Stubb vio que se detenía; y tal vez con la intención, no en vano, por cierto, de dar prueba de su propia fortaleza inalterable, y mantener así un puesto de valor en la mente de su Capitán, se adelantó y, mirando los restos, exclamó: «¡El cardo que el asno rechazó; le pinchó la boca con demasiada fuerza, señor; ja, ja!».
“¿Qué cosa sin alma es esta que ríe ante un naufragio? ¡Hombre, hombre! Si no te supiera tan valiente como fuego intrépido (y tan mecánico), juraría que eres un poltrón. Ni lamentos ni risas deben oírse ante un naufragio”.
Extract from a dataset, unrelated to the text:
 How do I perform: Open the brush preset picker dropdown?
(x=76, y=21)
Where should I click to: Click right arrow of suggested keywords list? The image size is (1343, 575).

—Sí, señor —dijo Starbuck acercándose—; es un espectáculo solemne; un augurio, y de los malos.
“¿Presagio? ¿Presagio? ¡El diccionario! Si los dioses piensan hablarle abiertamente al hombre, le hablarán abiertamente con honor, y no negarán con la cabeza ni darán la oscura indirecta de una vieja habladuría. ¡Fuera! Vosotros dos sois los polos opuestos de una misma cosa; Starbuck es Stubb al revés, y Stubb es Starbuck; y vosotros dos sois toda la humanidad; ¡y Ahab está solo entre los millones de la tierra poblada, sin tener por vecinos ni a dioses ni a hombres! Frío, frío, ¡tiemblo! ¿Qué hay? ¡Allí arriba! ¿Lo veis? ¡Gritad por cada soplo, aunque sople diez veces por segundo!”
El día casi había terminado; solo el dobladillo de su túnica dorada se escuchaba susurrar. Pronto estuvo casi oscuro, pero los vigías aún seguían sin ser puestos.
—Ya no se ve el soplo, señor; es demasiado oscuro —gritó una voz desde el aire.